No menu items!

Social Action for Music Reaches 1,000 Youths in Rio Favelas

By Georgie Hay, Contributing Reporter

RIO DE JANEIRO, BRAZIL – Social Action for Music of Brazil (ASMB), an NGO supported by RioSolidario and the Department of Culture, aims to achieve social inclusion through classical music education for children, adolescents and young residents in socially vulnerable communities. According to government sources, the organization currently reaches approximately a thousand students from twenty communities with Pacifying Police Units (UPPs).

A Student from the project Social Action for Music of Brazil, Rio de Janeiro, Brazil, Brazil News
A Student from the project Social Action for Music of Brazil, photo by Marcelo Horn/Impressa RJ.

The organization has three core orchestras: beginner, intermediate and advanced. Students who excel and want to be professional musicians are invited to participate in the Youth Symphony Orchestra of Rio de Janeiro. Students have private lessons and an incentive scholarship to study for.

A video posted on the internet has highlighted the presence of cellists Thaís Ferreira and Jonas Bispo in the project El Sistema in Venezuela in October. Teacher and student of ASMB, the duo represented the country in the Binational Orchestra, made up of two hundred members including 55 Brazilians. The concert was one of 265 in 2015, with the participation of ASMB.

Resident of the community of Babilônia, in Leme, Jonas Bispo, eighteen, explained how his life has changed since he started playing. “I’ve never participated in a professional orchestra and debut on El Sistema, playing Brazilian and Venezuelan music, was a great experience I want to repeat other times,” said the musician, who has participated in the project for four years.

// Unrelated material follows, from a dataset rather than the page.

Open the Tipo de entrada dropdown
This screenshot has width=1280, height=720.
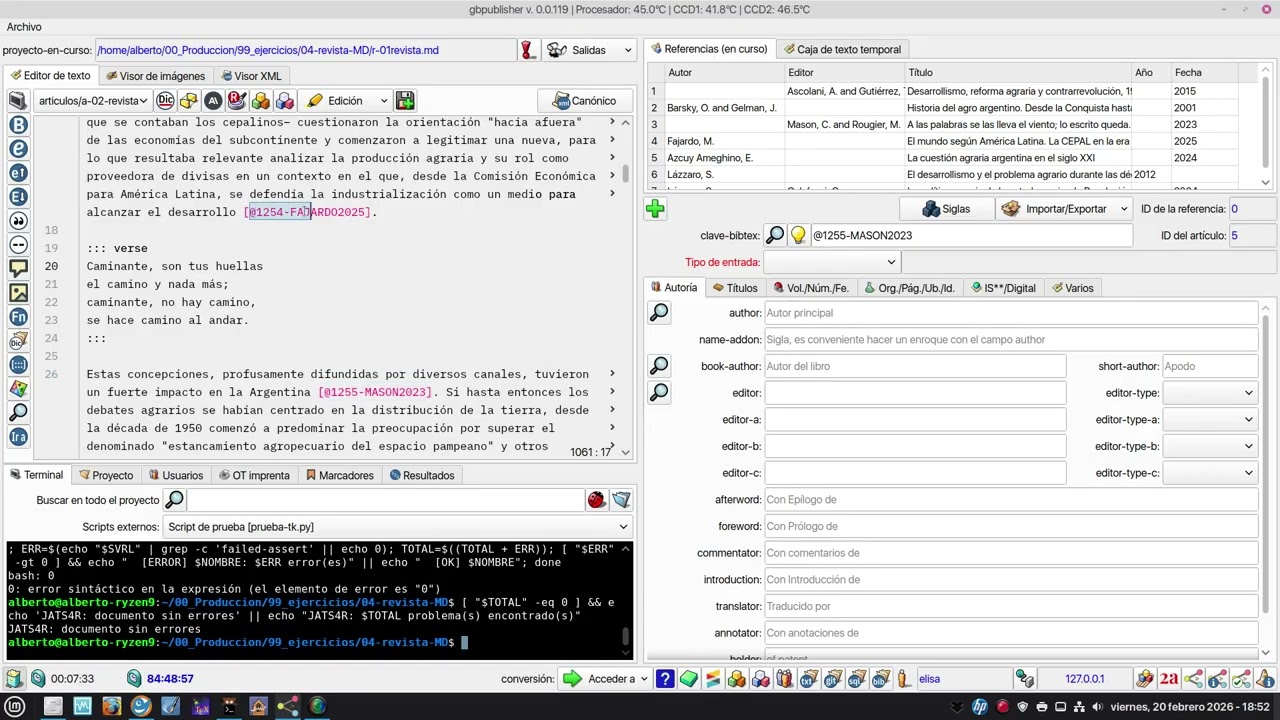[832, 262]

Among the special presentations in 2015, the pedagogical coordinator of Social Action, Julio Camargo, said the concerts also took place in guided tours of the Guanabara Palace, the Municipal Theater and in communities with UPPs. “The trend is we form new nuclei in the state so that more children and adolescents have this opportunity,” Camargo said.

Morro dos Macacos resident in Vila Isabel, Luiz Pereira, fifteen, has played the piano since he was ten and is the only student in the community who plays the transverse flute in the Youth Symphony Orchestra of Rio de Janeiro. “Music is everything to me, brings more wisdom and ability to overcome problems,” said the young man.

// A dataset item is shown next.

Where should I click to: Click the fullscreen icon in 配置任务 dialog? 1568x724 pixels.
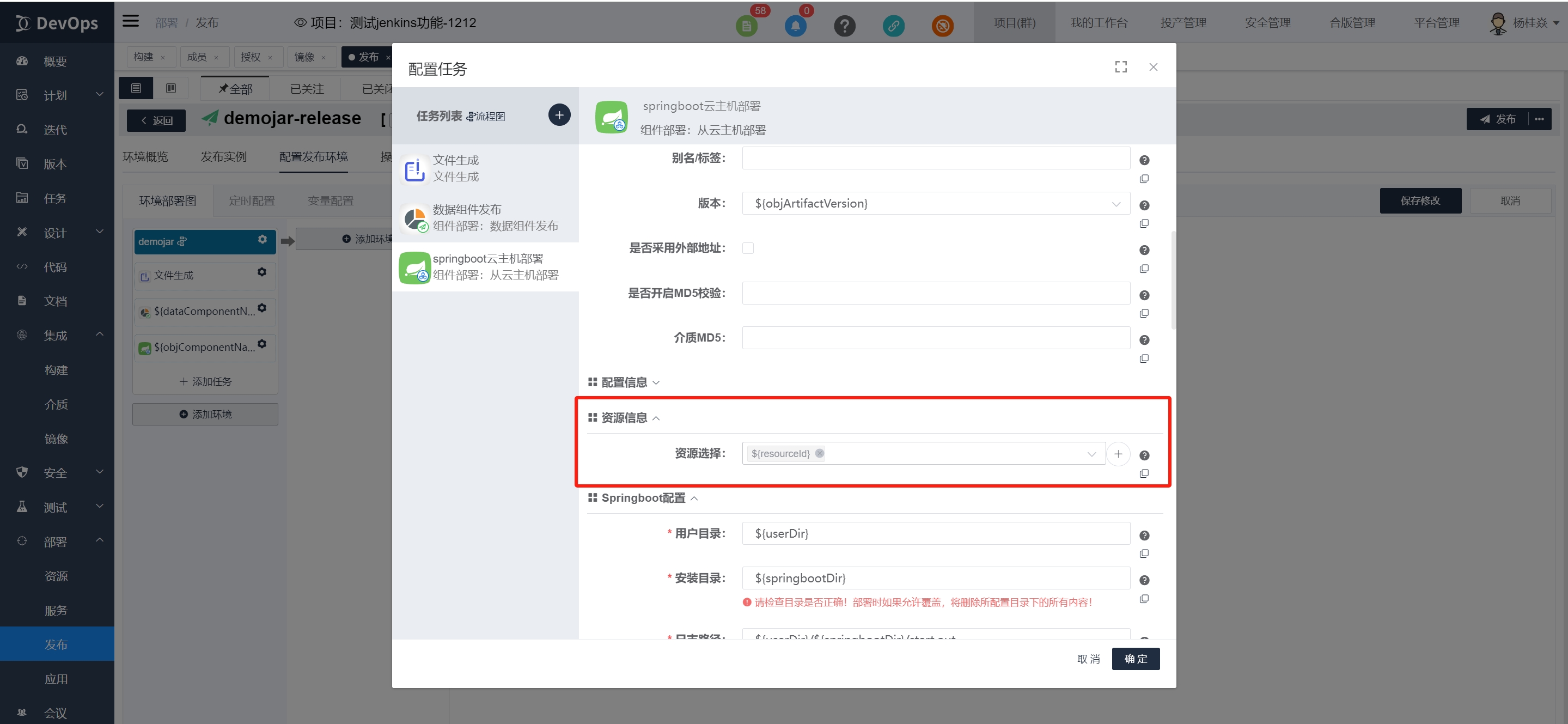(1121, 67)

“Social Action for Music is a great initiative,” says Australian expatriate Bel Casson of Caminhos Language Centre in Ipanema. “Ultimately it’s about teaching children and adolescents about classical music but inadvertently they are also learning things like: social discipline, how to apply their creative skills, patience, and social interaction.”

She adds, “Some of these children in the communities don’t have a high level of education so all of these skills are much needed. It’s a great avenue for underprivileged children who want to develop their music skills but don’t know how.”